TASK OBJECTIVE: Write the following entries out again exactly, skipping each image.

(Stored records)

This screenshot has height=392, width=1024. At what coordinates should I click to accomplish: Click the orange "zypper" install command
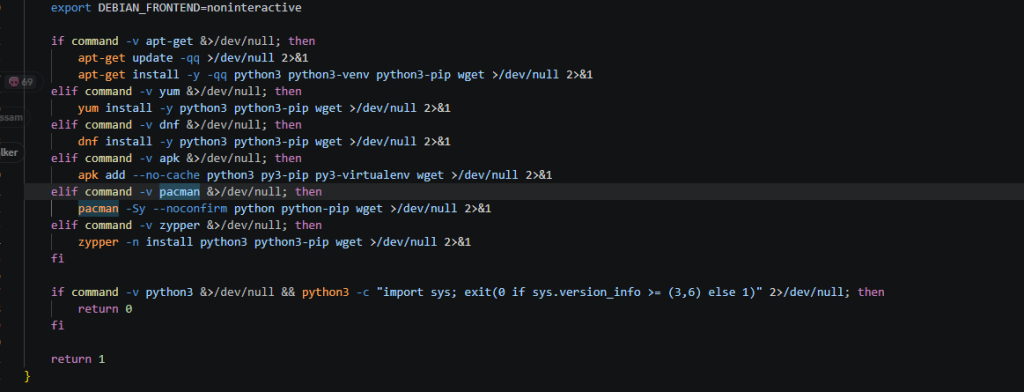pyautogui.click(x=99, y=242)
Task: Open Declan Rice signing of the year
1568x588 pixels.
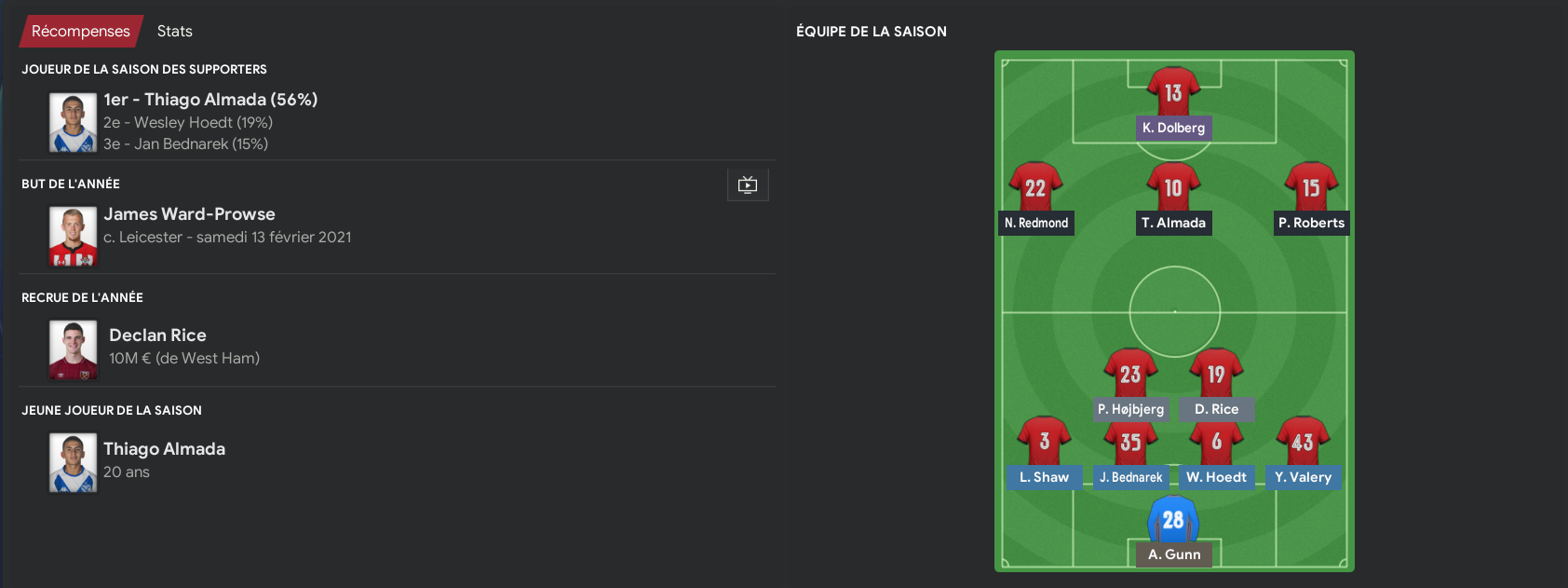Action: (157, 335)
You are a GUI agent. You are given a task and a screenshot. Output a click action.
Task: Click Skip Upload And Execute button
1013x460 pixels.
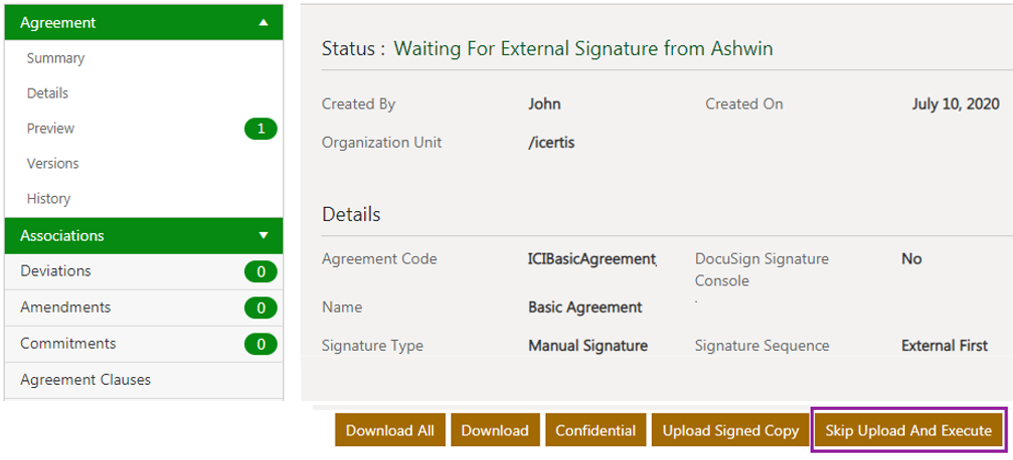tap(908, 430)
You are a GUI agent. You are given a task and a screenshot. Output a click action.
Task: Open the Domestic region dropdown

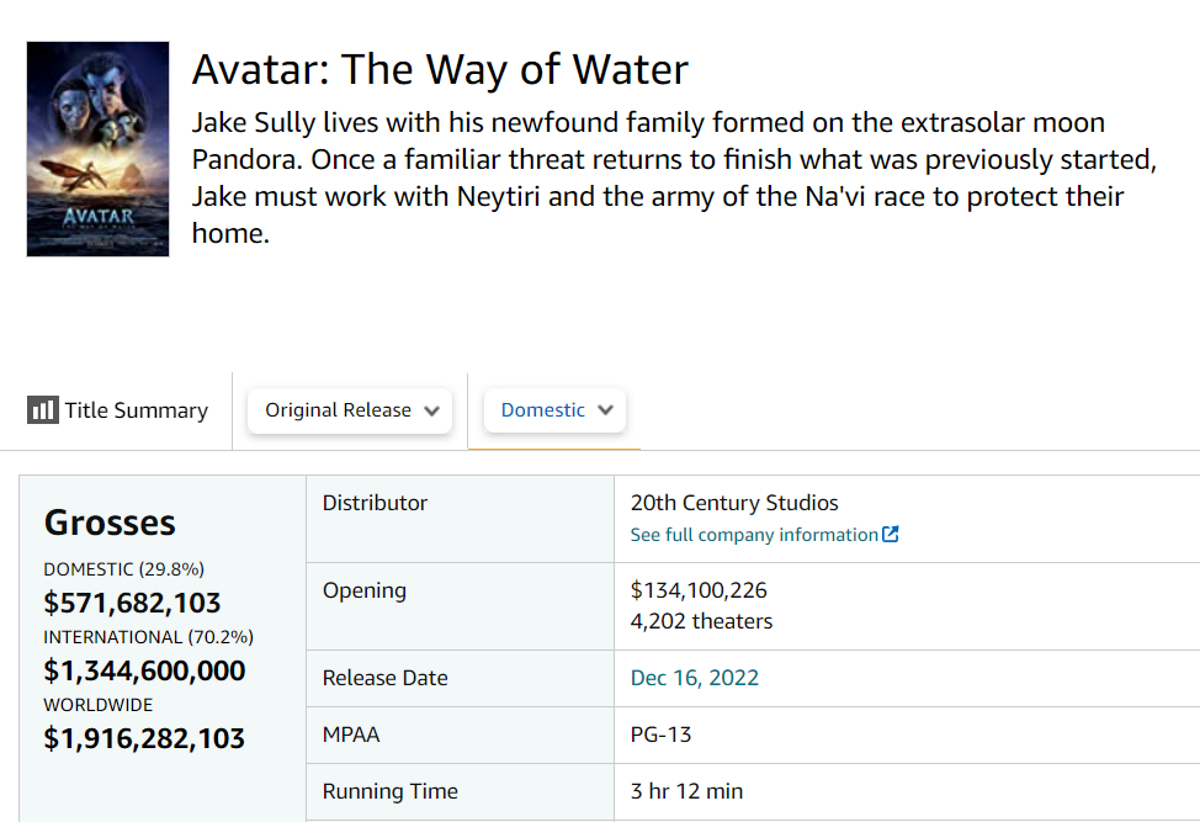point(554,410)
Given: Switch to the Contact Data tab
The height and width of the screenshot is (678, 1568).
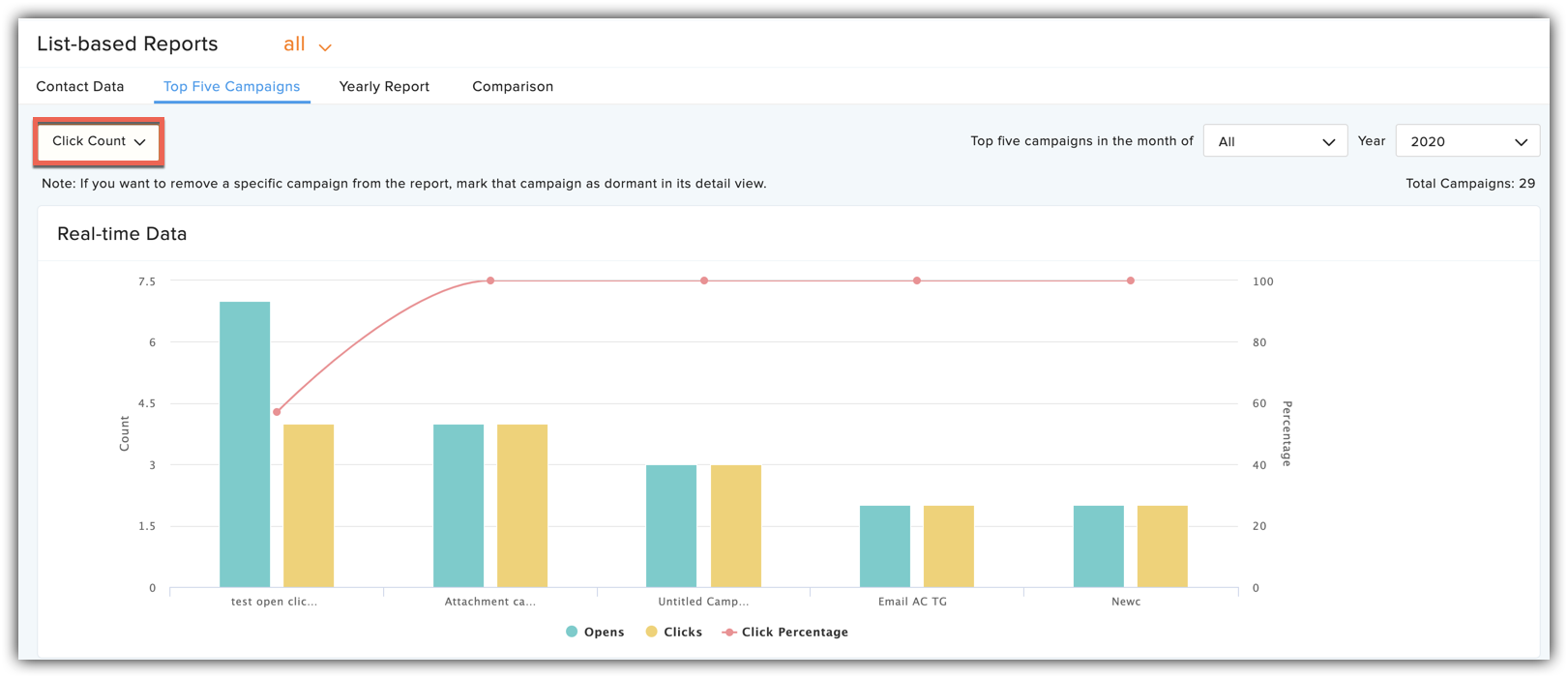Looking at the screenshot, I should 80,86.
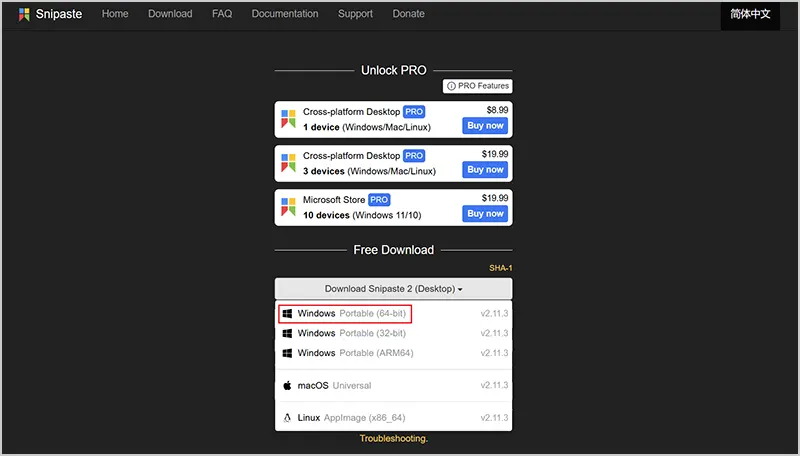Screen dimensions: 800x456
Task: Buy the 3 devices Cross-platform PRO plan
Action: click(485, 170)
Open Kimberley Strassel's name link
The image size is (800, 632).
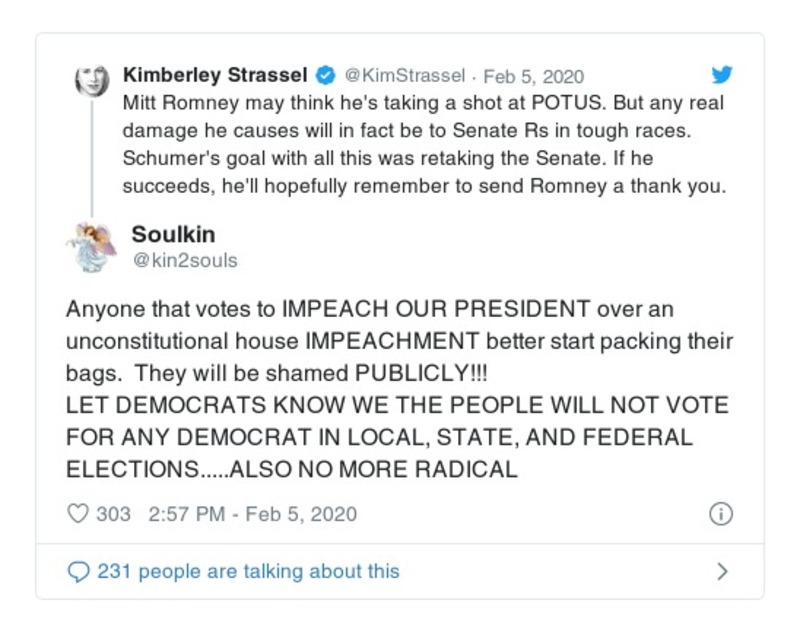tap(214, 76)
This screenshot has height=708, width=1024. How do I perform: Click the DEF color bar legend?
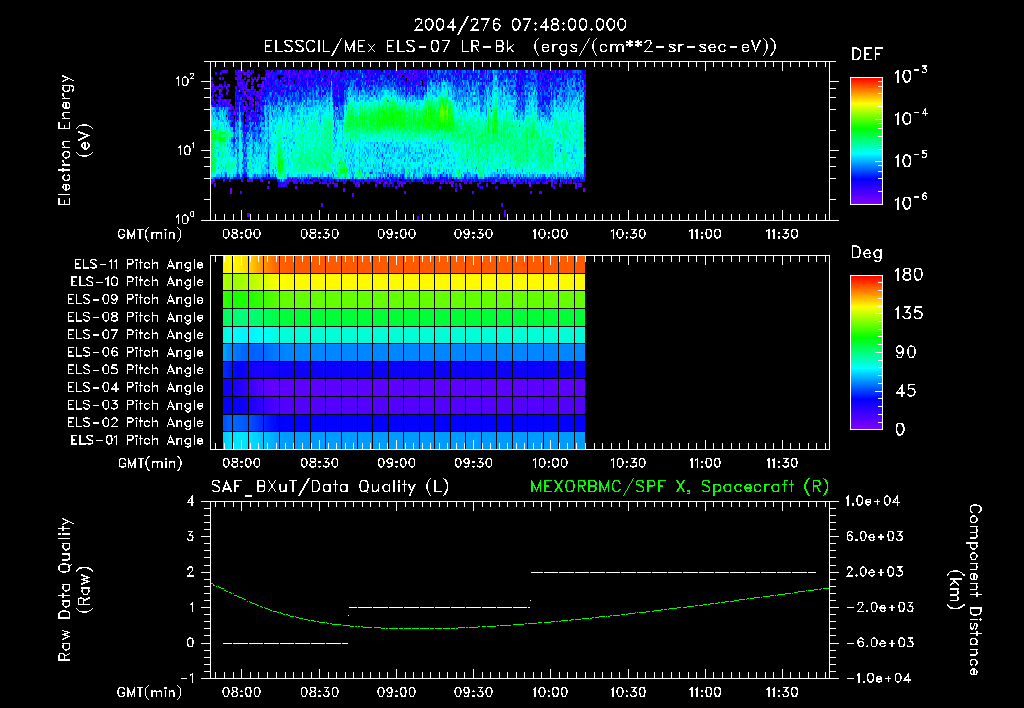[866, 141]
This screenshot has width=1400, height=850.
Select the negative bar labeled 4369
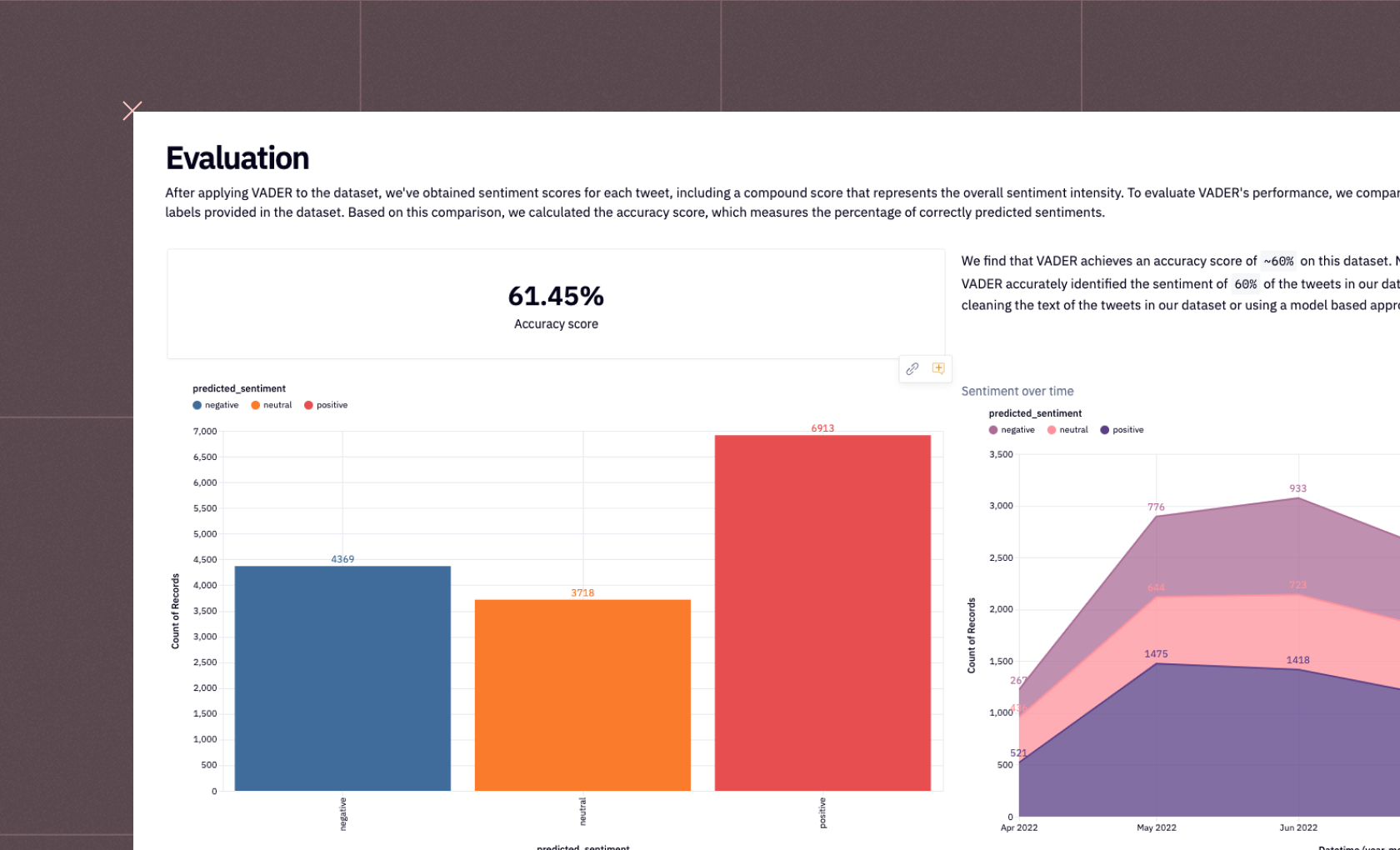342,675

SOLUTION TO THIS EXERCISE:
This screenshot has height=392, width=1024. At what coordinates should I click to accomplish: Click the orange "zypper" install command
pyautogui.click(x=99, y=242)
Task: Open Declan Rice signing of the year
1568x588 pixels.
Action: (157, 335)
You are a GUI agent. You are given a task and a screenshot. Output a click action.
Task: Click Skip Upload And Execute button
1013x460 pixels.
tap(908, 430)
You are a GUI agent. You are given a task and a screenshot. Output a click action.
Task: Open the Domestic region dropdown

point(554,410)
Given: Switch to the Contact Data tab
The height and width of the screenshot is (678, 1568).
Looking at the screenshot, I should 80,86.
Screen dimensions: 800x456
Task: Buy the 3 devices Cross-platform PRO plan
Action: click(485, 170)
Open Kimberley Strassel's name link
The image size is (800, 632).
tap(214, 76)
This screenshot has height=708, width=1024. How do I perform: Click the DEF color bar legend?
[866, 141]
This screenshot has width=1400, height=850.
Select the negative bar labeled 4369
342,675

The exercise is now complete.